California professor apologises for offending students by saying 'only women can get pregnant'
A California professor has issued a grovelling apology to his students for telling them that only women can get pregnant.
The professor on an endocrinology course used the term "pregnant women" during his lecture, but then quickly backtracked and apologised.
In a recording of the lecture, he can be heard saying, "I'm very sorry for that. It was clearly not my intention to offend anyone. The worst thing that I can do as a human being is be offensive.
"I said 'when a woman is pregnant,' which implies that only women can get pregnant and I most sincerely apologise to all of you," he said.
The recording was shared by journalist Katie Herzog, who received them from a medical student attending the lecture. The student has admitted that some of her classmates consider it transphobic if someone acknowledges biological sex.

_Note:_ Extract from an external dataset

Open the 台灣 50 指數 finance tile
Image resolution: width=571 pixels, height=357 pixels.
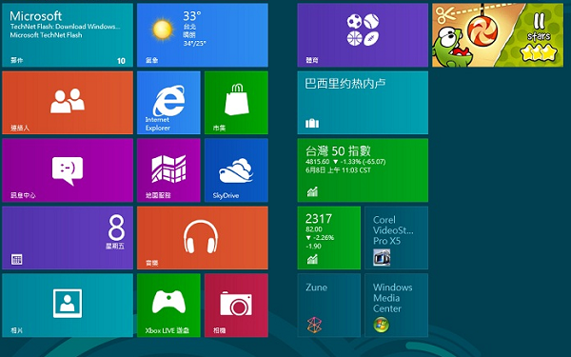pyautogui.click(x=363, y=170)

In her piece, Herzog wrote that "when sex is acknowledged by her (the student's) instructors, it's sometimes portrayed as a social construct, not a biological reality."

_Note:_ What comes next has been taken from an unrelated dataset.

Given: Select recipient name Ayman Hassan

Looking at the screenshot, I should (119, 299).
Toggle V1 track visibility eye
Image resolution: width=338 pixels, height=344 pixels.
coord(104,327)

The medical student revealed that she and her fellow trainee medics had access to an online forum where students can correct their professors for using gender-specific terms such as "male", "female", or "breastfeed" instead of gender-neutral terms like "chestfeed."
The online forum allows students to "lodge their complaints in real time during lectures."
The student recalled how one time a professor started crying because she "upset by students calling her out for using 'male' and 'female'."
She told Herzog that other students had circulated petitions at the start of a school year to "name and shame" professors for engaging in "wrongspeak".
"Wrongspeak" according to the petitions included use of the pronouns "she" and "her" or the terms "father" and "son."
The student also spoke about another professor who became the subject of a petition for calling a transgender male "a man changing into a woman," which upset some students because "it implies that the trans woman wasn't always a woman".
She added that "since the petitions were sent out, instructors have been far more proactive about 'correcting' their slides in advance or sending out emails to the school listserv if any upcoming material has 'outdated' terminology."
The ideology sweeping through medical schools and the medical community as a whole, Herzog says, has led to a reduced emphasis on the different medical experiences faced by males and females.
Herzog's piece, titled "Med Schools Are Now Denying Biological Sex", includes quotes from established medical professionals, who agree that the imposition of "woke ideology" into the medical community that ignores or downplays the real differences between the two biological genders will have disastrous consequences.